Notes pour une allocution de 
Mme Jocelyne Bourgon
Greffier du Conseil privé et Secrétaire du Cabinet

Forum de l'APEX

Ottawa (Ontario)
Le 27 mai 1997


ENTRÉE EN MATIÈRE

Je vous remercie de votre invitation. Je suis heureuse de me retrouver parmi vous.

Le thème de votre conférence de cette année, «Le secteur public contribue à l'avantage concurrentiel du Canada», est un thème important et qui tombe à point.

Je me réjouis par conséquent d'avoir l'occasion de me pencher avec vous sur :

1. ÉCONOMIE ET DÉMOCRATIE

On peut affirmer, à la fin du XXe siècle, que la démocratie alliée à une économie de marché reste le modèle incontesté d'organisation de la société.

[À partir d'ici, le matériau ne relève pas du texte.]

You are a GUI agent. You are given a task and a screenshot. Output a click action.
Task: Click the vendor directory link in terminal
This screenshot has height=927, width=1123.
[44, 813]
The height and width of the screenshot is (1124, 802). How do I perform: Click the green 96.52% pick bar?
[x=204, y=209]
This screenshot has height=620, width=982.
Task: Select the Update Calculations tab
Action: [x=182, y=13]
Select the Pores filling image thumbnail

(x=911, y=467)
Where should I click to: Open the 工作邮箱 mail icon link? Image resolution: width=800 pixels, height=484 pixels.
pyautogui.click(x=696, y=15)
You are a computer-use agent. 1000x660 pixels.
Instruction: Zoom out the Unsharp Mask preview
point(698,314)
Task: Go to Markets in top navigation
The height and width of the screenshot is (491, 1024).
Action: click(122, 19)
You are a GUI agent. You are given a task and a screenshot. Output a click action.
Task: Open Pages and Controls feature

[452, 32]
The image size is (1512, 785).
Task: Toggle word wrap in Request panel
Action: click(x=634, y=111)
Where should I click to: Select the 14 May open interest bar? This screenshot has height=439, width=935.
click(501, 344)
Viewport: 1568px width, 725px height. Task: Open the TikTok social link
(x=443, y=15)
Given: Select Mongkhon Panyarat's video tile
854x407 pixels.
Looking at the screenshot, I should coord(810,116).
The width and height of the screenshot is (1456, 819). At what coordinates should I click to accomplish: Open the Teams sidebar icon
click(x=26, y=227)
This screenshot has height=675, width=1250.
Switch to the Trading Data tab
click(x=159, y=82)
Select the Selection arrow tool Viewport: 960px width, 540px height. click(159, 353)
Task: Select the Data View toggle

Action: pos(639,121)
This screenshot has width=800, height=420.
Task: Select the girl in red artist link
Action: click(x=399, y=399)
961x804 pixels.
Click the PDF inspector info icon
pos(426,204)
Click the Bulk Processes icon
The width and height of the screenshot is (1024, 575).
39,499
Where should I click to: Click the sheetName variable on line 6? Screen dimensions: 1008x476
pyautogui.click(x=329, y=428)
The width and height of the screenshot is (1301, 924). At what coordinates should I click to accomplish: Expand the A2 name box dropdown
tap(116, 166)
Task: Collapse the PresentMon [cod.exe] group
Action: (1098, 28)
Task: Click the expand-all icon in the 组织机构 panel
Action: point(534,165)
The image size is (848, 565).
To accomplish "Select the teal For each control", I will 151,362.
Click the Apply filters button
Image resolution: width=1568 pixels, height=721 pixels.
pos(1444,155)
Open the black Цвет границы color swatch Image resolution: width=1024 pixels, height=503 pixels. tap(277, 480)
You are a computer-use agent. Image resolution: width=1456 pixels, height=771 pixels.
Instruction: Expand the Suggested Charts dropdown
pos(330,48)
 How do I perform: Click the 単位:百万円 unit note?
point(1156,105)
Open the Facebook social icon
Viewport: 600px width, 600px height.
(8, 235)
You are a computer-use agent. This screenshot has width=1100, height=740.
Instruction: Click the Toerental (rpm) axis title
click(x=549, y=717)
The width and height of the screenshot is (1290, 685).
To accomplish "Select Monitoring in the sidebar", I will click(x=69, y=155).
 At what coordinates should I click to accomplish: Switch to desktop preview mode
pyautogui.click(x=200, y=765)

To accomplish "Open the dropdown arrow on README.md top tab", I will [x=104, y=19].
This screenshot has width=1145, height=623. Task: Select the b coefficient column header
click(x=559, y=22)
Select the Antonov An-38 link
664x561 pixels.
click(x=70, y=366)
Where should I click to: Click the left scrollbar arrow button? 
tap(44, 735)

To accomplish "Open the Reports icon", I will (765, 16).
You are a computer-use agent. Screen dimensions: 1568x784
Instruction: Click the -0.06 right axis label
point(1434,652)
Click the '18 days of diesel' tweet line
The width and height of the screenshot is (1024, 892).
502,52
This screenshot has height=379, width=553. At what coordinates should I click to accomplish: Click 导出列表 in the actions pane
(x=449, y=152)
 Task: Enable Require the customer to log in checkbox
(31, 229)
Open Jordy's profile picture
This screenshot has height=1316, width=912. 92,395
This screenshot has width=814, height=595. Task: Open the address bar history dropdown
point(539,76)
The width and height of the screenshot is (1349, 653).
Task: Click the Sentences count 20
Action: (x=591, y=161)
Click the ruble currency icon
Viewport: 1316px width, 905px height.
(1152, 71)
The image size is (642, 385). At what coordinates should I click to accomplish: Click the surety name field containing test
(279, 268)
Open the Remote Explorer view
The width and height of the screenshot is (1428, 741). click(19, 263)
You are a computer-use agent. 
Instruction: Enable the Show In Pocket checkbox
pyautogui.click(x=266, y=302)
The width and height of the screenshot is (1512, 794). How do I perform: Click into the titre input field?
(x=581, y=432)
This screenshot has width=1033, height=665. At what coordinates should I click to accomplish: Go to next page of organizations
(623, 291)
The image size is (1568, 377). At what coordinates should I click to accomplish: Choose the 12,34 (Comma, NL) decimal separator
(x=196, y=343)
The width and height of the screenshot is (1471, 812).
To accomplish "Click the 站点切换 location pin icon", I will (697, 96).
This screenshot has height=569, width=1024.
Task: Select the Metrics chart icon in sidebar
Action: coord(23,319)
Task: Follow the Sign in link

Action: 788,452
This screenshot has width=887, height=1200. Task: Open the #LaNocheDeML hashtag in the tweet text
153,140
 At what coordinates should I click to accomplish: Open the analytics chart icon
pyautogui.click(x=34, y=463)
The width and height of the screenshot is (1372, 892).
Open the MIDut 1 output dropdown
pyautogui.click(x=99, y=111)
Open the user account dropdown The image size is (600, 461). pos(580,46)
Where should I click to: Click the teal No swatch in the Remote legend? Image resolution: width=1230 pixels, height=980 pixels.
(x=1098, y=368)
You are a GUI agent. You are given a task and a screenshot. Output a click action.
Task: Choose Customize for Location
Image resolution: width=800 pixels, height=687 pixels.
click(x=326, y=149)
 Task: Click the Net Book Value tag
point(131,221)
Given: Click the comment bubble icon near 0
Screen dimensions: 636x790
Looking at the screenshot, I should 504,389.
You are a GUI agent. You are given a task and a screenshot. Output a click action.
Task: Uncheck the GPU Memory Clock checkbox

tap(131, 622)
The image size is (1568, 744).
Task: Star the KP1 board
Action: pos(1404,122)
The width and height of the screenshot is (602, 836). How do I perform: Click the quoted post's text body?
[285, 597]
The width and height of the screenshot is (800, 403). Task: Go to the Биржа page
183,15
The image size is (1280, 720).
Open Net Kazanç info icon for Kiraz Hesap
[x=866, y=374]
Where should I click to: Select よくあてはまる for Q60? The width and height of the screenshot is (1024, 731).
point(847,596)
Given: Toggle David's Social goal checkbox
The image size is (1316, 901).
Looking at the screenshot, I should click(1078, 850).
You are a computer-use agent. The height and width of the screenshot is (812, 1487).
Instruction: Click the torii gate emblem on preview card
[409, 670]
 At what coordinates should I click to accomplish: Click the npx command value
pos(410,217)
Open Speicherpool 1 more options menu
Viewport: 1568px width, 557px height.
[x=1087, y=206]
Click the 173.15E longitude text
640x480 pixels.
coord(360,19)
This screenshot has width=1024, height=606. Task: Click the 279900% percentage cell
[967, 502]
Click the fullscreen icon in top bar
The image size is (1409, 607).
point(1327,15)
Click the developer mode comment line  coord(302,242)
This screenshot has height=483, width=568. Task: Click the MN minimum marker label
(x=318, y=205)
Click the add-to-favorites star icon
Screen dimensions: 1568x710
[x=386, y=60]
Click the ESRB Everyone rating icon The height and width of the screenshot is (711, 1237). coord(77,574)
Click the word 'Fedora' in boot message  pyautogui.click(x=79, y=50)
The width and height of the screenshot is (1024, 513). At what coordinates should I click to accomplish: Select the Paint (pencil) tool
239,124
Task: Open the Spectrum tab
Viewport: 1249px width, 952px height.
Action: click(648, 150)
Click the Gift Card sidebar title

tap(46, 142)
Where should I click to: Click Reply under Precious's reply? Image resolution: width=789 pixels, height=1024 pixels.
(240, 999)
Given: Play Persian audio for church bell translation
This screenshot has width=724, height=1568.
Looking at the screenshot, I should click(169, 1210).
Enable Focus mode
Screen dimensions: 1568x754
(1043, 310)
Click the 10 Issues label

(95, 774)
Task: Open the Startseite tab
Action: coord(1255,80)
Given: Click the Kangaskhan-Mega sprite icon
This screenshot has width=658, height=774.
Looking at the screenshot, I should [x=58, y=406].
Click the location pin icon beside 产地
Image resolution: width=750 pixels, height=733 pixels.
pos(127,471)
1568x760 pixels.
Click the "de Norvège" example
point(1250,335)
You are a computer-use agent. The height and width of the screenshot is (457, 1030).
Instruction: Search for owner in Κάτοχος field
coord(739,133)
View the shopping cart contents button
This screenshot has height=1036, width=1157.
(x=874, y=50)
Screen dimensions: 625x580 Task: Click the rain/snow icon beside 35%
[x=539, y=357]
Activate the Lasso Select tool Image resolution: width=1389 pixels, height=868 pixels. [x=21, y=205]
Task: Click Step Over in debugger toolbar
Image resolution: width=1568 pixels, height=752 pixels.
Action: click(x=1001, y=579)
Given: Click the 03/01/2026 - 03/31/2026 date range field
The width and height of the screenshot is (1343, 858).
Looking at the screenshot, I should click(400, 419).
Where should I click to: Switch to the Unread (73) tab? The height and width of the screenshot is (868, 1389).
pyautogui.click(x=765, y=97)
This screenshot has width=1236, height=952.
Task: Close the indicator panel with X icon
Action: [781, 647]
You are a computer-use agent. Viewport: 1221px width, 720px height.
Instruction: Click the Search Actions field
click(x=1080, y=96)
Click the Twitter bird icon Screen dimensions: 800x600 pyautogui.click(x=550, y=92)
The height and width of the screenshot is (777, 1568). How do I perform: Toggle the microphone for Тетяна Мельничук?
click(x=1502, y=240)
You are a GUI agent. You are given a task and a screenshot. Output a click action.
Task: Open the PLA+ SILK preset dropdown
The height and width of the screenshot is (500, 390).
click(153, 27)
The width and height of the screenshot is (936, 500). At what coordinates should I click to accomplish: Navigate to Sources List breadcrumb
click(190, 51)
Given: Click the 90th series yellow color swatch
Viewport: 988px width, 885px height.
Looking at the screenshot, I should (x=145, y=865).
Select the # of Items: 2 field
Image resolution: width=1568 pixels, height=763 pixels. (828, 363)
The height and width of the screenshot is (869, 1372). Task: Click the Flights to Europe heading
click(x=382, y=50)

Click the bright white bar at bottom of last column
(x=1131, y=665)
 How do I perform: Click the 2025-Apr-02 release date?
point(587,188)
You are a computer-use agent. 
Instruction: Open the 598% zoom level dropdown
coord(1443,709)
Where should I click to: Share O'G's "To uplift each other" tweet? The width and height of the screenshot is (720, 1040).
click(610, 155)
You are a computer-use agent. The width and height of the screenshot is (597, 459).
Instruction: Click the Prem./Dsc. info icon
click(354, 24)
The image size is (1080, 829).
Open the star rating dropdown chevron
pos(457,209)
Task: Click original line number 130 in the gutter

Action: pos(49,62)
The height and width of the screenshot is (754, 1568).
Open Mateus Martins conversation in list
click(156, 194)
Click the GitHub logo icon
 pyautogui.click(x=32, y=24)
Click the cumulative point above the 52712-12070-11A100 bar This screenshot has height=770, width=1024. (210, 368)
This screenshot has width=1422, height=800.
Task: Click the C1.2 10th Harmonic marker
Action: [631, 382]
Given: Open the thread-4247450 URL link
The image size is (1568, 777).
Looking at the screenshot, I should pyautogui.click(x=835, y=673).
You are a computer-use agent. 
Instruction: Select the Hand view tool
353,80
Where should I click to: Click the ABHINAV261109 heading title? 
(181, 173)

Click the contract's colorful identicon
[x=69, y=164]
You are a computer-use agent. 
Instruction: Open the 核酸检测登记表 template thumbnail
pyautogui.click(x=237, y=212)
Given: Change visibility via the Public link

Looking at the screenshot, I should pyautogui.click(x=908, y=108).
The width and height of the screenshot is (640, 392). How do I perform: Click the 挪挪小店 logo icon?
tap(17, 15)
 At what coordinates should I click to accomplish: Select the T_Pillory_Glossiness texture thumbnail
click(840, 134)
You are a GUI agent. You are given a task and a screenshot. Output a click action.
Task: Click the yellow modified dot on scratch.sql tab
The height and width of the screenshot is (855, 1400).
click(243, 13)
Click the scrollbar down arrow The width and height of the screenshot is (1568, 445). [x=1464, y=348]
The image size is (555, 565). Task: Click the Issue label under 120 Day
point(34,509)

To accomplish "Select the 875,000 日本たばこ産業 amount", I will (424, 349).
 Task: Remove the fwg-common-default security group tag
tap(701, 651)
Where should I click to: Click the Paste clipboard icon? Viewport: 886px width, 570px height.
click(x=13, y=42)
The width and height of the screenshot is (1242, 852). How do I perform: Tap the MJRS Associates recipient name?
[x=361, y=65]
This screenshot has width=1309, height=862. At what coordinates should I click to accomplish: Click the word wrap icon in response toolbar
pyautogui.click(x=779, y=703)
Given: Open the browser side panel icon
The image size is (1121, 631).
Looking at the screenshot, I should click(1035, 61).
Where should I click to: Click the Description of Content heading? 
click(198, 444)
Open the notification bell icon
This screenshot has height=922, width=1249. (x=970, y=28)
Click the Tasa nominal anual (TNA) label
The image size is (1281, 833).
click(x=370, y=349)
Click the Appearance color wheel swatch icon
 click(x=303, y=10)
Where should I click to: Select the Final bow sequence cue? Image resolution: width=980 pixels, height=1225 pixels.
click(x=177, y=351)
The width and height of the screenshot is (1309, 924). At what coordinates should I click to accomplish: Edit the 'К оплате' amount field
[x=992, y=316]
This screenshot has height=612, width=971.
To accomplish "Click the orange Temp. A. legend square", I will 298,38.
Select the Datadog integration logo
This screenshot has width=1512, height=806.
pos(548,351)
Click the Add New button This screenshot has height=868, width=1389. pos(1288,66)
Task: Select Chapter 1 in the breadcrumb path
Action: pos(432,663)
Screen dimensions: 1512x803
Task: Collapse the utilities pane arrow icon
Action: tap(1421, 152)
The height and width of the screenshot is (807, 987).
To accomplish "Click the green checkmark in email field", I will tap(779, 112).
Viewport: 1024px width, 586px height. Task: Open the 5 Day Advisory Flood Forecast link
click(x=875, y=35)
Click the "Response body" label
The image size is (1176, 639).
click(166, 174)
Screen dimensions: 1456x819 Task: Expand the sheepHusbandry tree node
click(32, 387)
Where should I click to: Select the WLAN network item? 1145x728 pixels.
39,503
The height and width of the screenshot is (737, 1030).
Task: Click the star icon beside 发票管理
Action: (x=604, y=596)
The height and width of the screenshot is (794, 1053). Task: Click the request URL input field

Personne ne sait faire fonctionner l'économie avec succès en dehors du système de marché. C'est la façon la plus efficace d'utiliser des ressources limitées tout en voyant à l'intérêt particulier.

La démocratie s'est pour sa part révélée le meilleur moyen d'assurer la cohésion sociale. C'est la façon la plus efficace de voir à l'intérêt collectif.

Il existe bien sûr d'autres modèles, mais les pays qui jouissent des deux systèmes ont surpassé les autres.

Il y a des tensions inhérentes au mariage de la démocratie et de l'économie de marché. Les deux systèmes reposent en effet sur des fondements très différents.

Mais l'histoire des XIXe et XXe siècles nous enseigne qu'il existe de grandes synergies entre les deux systèmes. Ceux-ci peuvent s'appuyer et être mutuellement profitables.

Pour des pays comme le Canada, qui ont la chance de jouir des deux systèmes, il s'agit non pas du triomphe d'un secteur sur l'autre, mais d'une question d'équilibre.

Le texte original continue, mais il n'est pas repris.